GBA Logo horizontal Facebook LinkedIn Email Pinterest Twitter Instagram YouTube Icon Navigation Search Icon Main Search Icon Video Play Icon Plus Icon Minus Icon Picture icon Hamburger Icon Close Icon Sorted

Community and Q&A

Power outage and mold

mikeysp | Posted in General Questions on

I was discussing with a friend who is also engaged in planning his house build and a couple of questions came up as I mentioned the building science lessons I am learning.

We have very significant mold problems in our area (Mixed-Humid, Zone 4a, west of Nashville, TN).

Does building a tight house add to the risk of mold in an extended power outage? Weeks.

Separate question: if building an off grid home (think ammish) with no power to house would a tight house be a catastrophe for mold promotion? If yes, what would be the best building materials and approach?

Thank you.


GBA Prime

Join the leading community of building science experts

Become a GBA Prime member and get instant access to the latest developments in green building, research, and reports from the field.


  1. Expert Member
    BILL WICHERS | | #1

    I’m not sure why power outages would affect mold growth. A tight house will resist airflow in both directions, in AND out. If you have an extended power outage, the conditions in a tight house are likely to change less than they would in a less-tight house due to better air sealing.

    If you build everything correctly to limit moisture buildup you should be ok regarding mold regardless of if you have electric service or not. Remember that there are plenty of unconditioned sheds that don’t have mold problems.


    1. mikeysp | | #2

      Thank you Bill.

      My thought was that people living in a house will have humidity coming from them, drinking water, taking bath, heating water, etc... Whereas a shed would not face these and are typically very leaky, at least in my limited experience.

      1. Expert Member
        BILL WICHERS | | #5

        I suspect that if you have a long enough power outage for moisture levels to rise to problem levels, you’d probably not have hot water, or even water at all. As others have said, cracking a window will provide plenty of ventilation to keep moisture levels under control.

        As a side note, my regular work is designing and consulting for critical facilities, primarily in the telecommunications industry. We maintain pretty complex environmental control systems due to all of the fancy electronic equipment. Anyway, backup power is taken very seriously since no power = no buisness, and we have regulatory reliability standards to meet. Our fuel supply standard is for 48 hours of runtime at full load. This is a pretty common standard in the industry.

        My point is that if you’re worried about humidity during a major disaster-level outage, don’t. There will be far, far bigger issues with a 48+ hour large-scale power issue (loss of refrigeration for food, loss of sanitation for water/sewer, etc). The off-grid people will really be feeling luxurious! You’ll lose pretty much all utilities, water included, so you’ll be in survival mode and humidity buildup will be less, and not something you’ll be worried about.

        For smaller-scale (neighborhood) but lengthy outages, get a good generator and keep it maintained.

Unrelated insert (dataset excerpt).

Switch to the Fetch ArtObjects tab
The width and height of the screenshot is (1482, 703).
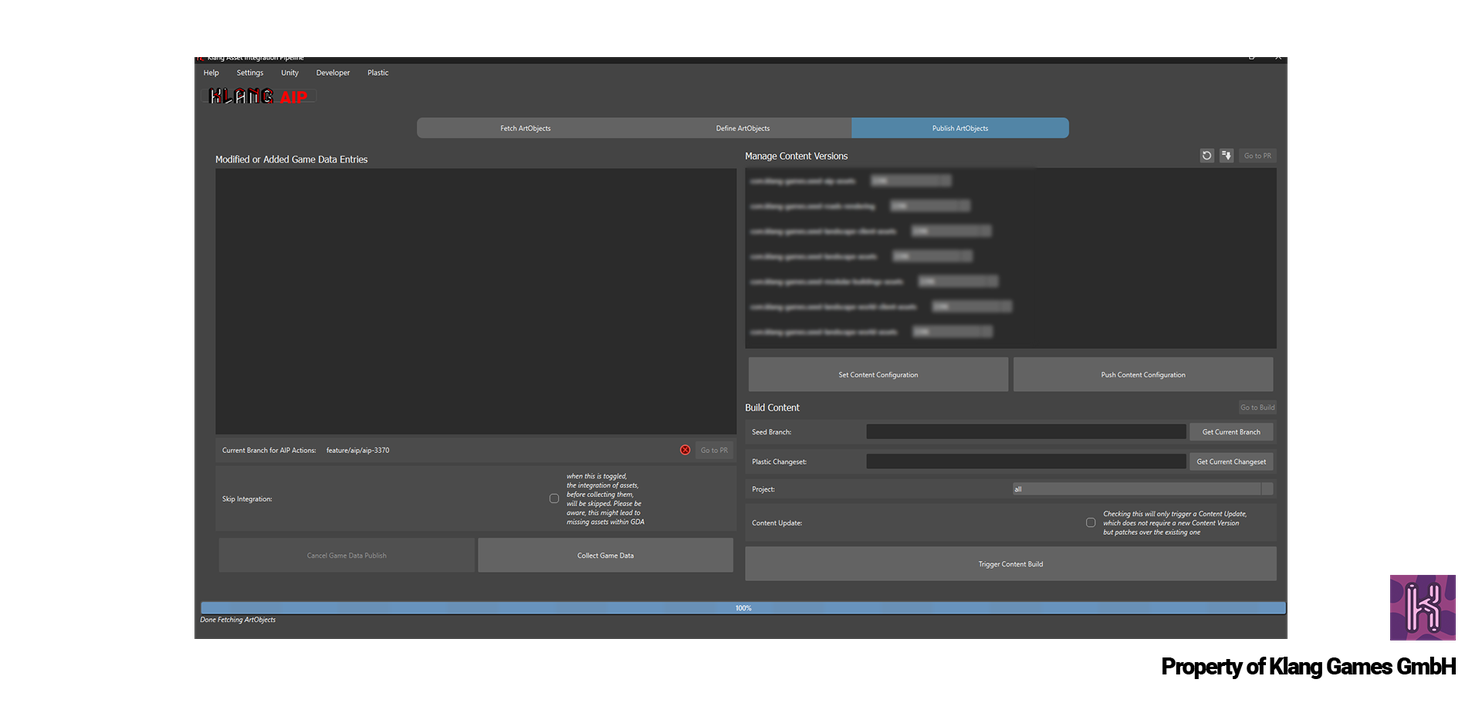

I’d stay away from the common brand the box stores carry due to reliability issues with those.


        1. mikeysp | | #6


          Good analysis and perspective on the real issues on one's plate with an extended power outage. I was just wondering if all these well built houses would become greenhouses in an extended situation; but, alas we will have bigger fish to fry than mold in such a situation.

          As for a tight building being the best idea for a permanently off grid house, it is not registering (greenhouse). I am not going this route (off grid); however, a few folks I know are into that and I wondered how it would work for them?

          Thank you gentlemen for your imput.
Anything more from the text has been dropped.